Oh hey, I made another chapter of this. Enjoy!
One day in whatever kind of watery hellhole the show takes place, Spongebob woke up.
"Oh, what a crappy day for the underwater rapists of Turd Bottom!" he ranted for no reason. "Well, I guess I should start my day now," he murmured while farting as he transformed from a seacow into everyone's most hated sponge, Spongebob Dickpants! He has the day off today, so he was planning to go yiff with Sandy or have poopy buttsex with Patrick or whatever the hell he likes to do. He headed towards the kitchen, already feeling that he was going to have a very fun day.
Then he encountered Gary peeing on his Shin Megami Tensei merchandise.
"OOOWWWHWOOOOOAAHHAAAHHAA GAARYYY WHATTHEFUCKAREYOUDOING?!" the sponge screeched, breaking all that was glass in a ten mile radius.
Gary meowed, attempting to cover up his act, but the sponge wouldn't have any of it, so he mauled his pet snail with his monster cock.
It was not swell, in case if you were wondering.
Spongebob was then about to finish Gary off with a good cock flogging, but then the doorbell rang!
"I'll get it!" Spongebob announced, automatically forgetting the deadly nerd rage that he had when he saw Gary pissing on his beloved anny-may crap. He merrily skipped to the door to meet this mystery man.
It was Squidward with a sawed-off shotgun. He finally cracked and has resorted to killing Spongebob, but the sponge then pulled out a transformed Tetsusaiga that he had inside his ass for no reason whatsoever, for he wasn't going to be told off again. Squidward, upon seeing Tetsusaiga, invoked a fit of laughing that only a lunatic can do properly.
"Are you SERIOUSLY going to stop me with THAT!?" he giggled like a little girl while pointing at the sword, which was right in front of him so that tentacle has been sliced in half, "You think you know Tetsusaiga? I'll SHOW YOU TETSUSAIGA!" he yelled as he punched Spongebob Dickpants in the dick and snagged Tetsusaiga, taking the sponge's arms with it.

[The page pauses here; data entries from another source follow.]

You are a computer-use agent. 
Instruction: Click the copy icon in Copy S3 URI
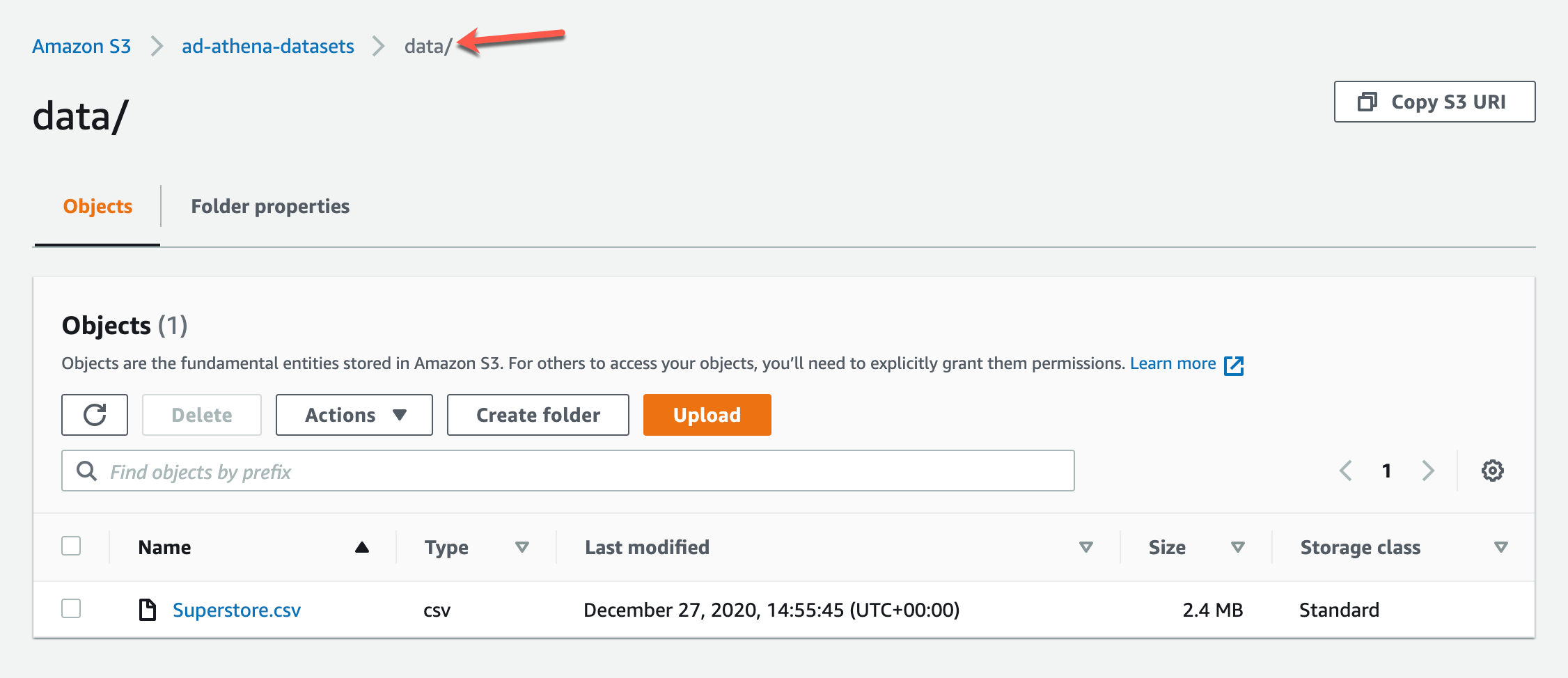click(x=1367, y=102)
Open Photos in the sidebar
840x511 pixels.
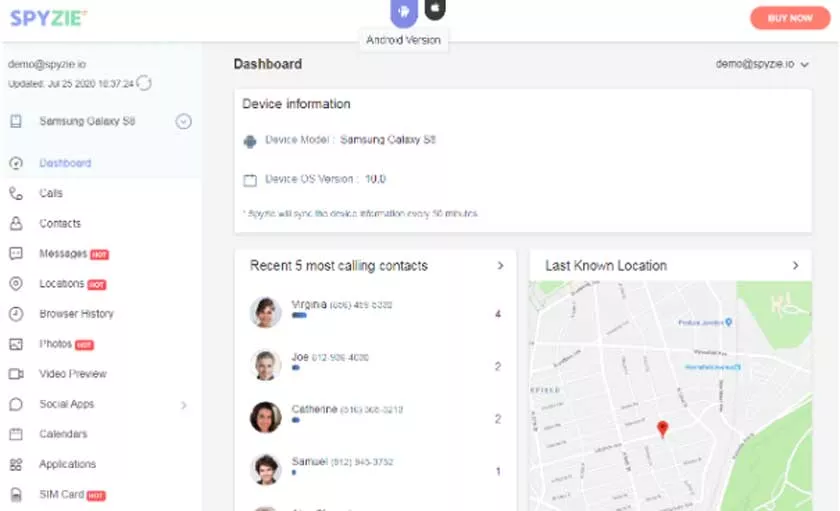(x=55, y=344)
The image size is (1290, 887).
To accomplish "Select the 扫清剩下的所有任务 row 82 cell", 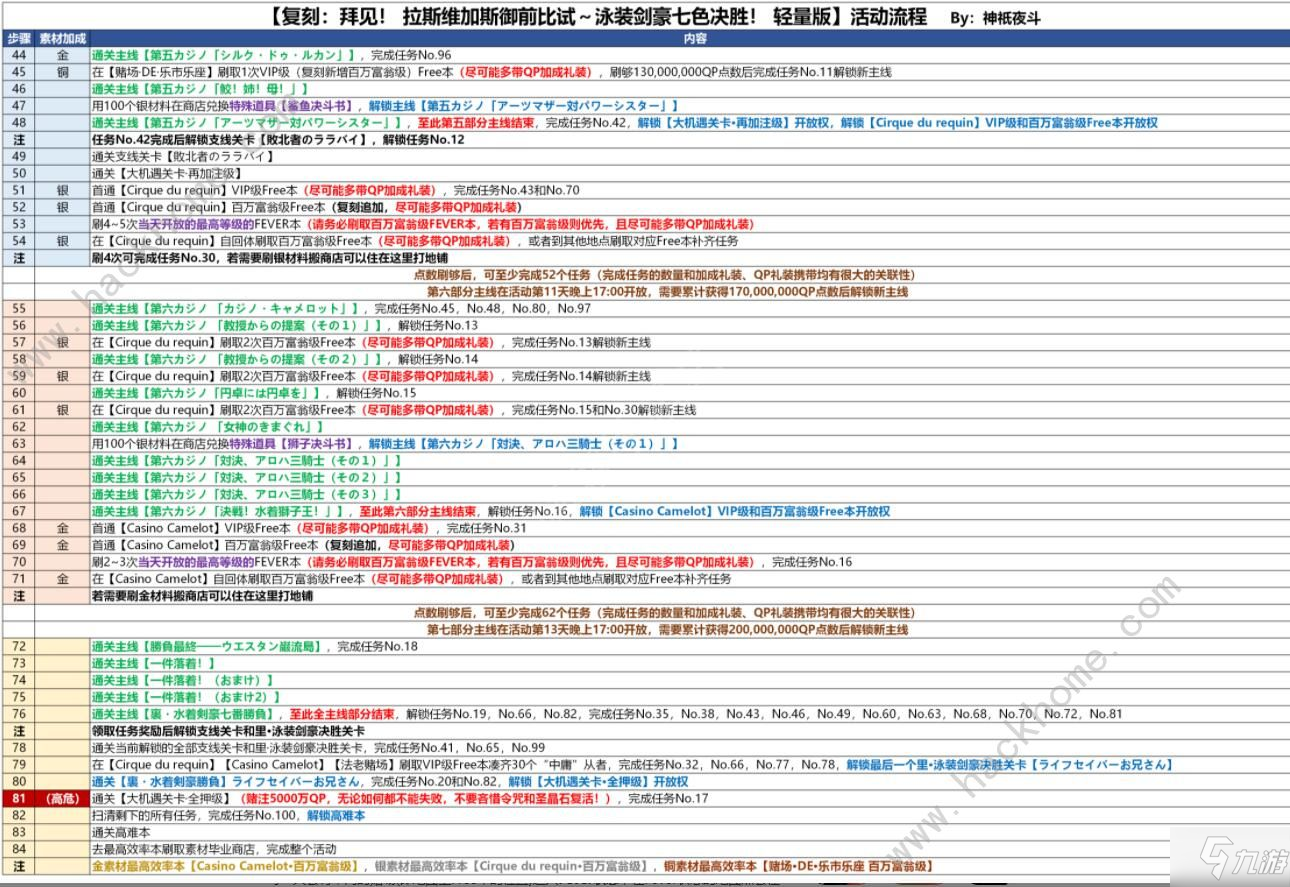I will coord(689,816).
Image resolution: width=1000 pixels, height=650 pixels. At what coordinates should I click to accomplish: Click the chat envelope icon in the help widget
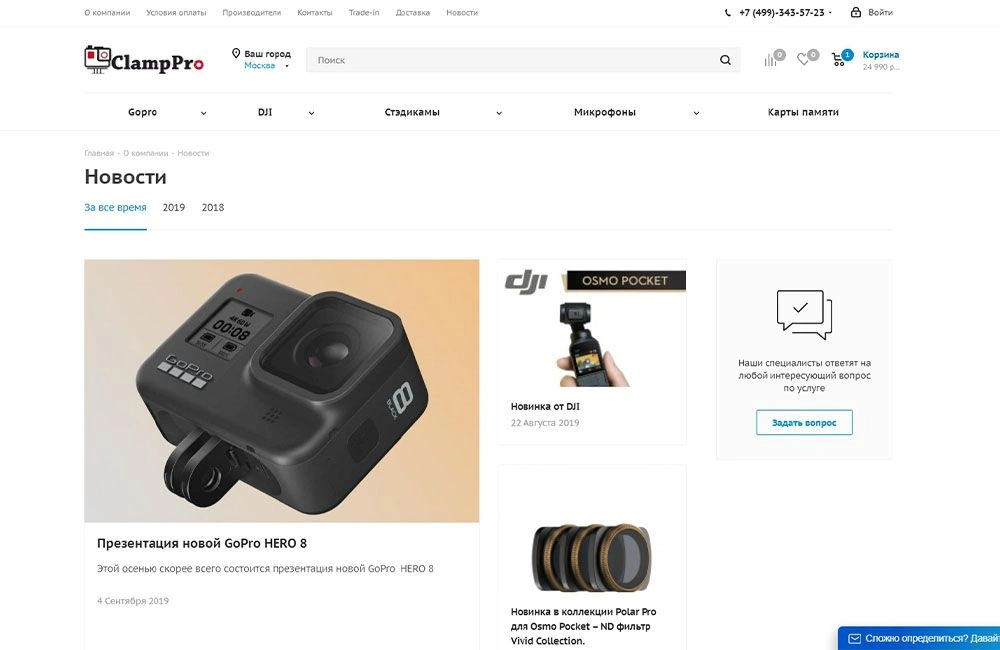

Spongebob screamed in terror, surprised and horrified that he just stole the sword, despite the fact that Spongebob had more spiritual energy than Squidward could ever hope to have, who was not even in the Soul Society, "But that's impossible! Squids can't wield that fang!"
Squidward looked surprised and sane for one second upon hearing this, but then let out a laugh, fell and terrible, "This little Squidward IS A HALF DEMON!" he said in a demonic voice, swinging the blade at Spongebob, who barely evaded the attack. He ran back into his house and shut the door in Squidward's face, who just laughed it off while chopping at his pineapple home like a tree.
"GARY! YOU HAVE TO HELP ME!" he squealed as he huddled into a corner. Gary ate his dick to get revenge for what he did to him earlier before heading off to pee on Spongebob's crap some more. Spongebob abandoned all hope as he monologues about what just happened, "You peed on my dreams, and you ate my hope, you let me down Gary, you let me down..." he wrote on his body with some rotten jizzy seahorse milk he usually used as anal lube for Patrick's rough starfish asshole. Sobbing, he laid on his side and cried, waiting for his impending doom.
Then he realized that he still had one hope against Squidward, the jizzy seahorse milk!
Spongebob, having regained his will to fight once again, stood in triumph as Squidward destroyed the last of his pineapple with the Wind-scar, "I HAVE YOU NOW SPONGE!" he shrieked as he lunged towards Spongebob.
Thinking fast, Spongebob entered Anime Cutscene Mode and grabbed Gary and ripped off his shell. Then he poured the jizzy milk into the shell as he cut Gary to bits to get the last laugh. Then he pooped into the shell and stirred the contents thoroughly with his newly grown dick while peeing at the same time. By the time he added a few other choice ingredients into the shell, Anime Cutscene Mode had ended and Squidward was less than three feet away, swinging down on the sponge for the final blow. Before he could strike down the sponge, however, Spongebob jammed the shell onto his greasy fish head.
Squidward stopped all movement as he started to melt seconds later, "I'LL GET YOU NEXT TIME, SPONGEBOB DICKPANTS!" he yelled one last time before his maniacal laughter faded to silence as he melted into a puddle of himself, along with the late Gary's shell.
Having defeated the insane hanyou octipi, Spongebob let out a victory cry, "WHOOOOOOOOO!" he yelled out as he picked up Tetsusaiga to share the victory with before he sheathed it back into his ass. Spongebob then ran around what little remained of his pineapple house with his arms up in the air, letting his victory be heard throughout the ocean.
He spent the rest of the day doing just that.
Later, at night, he got bored of running around like an idiot and went back to the wreckage of his house, intent on calling it a night. He hopped on his sexy Kenshin blowup doll and covered himself with his gay hentai doujin.
"Goodnight, Gary." he said to what was left of the snail.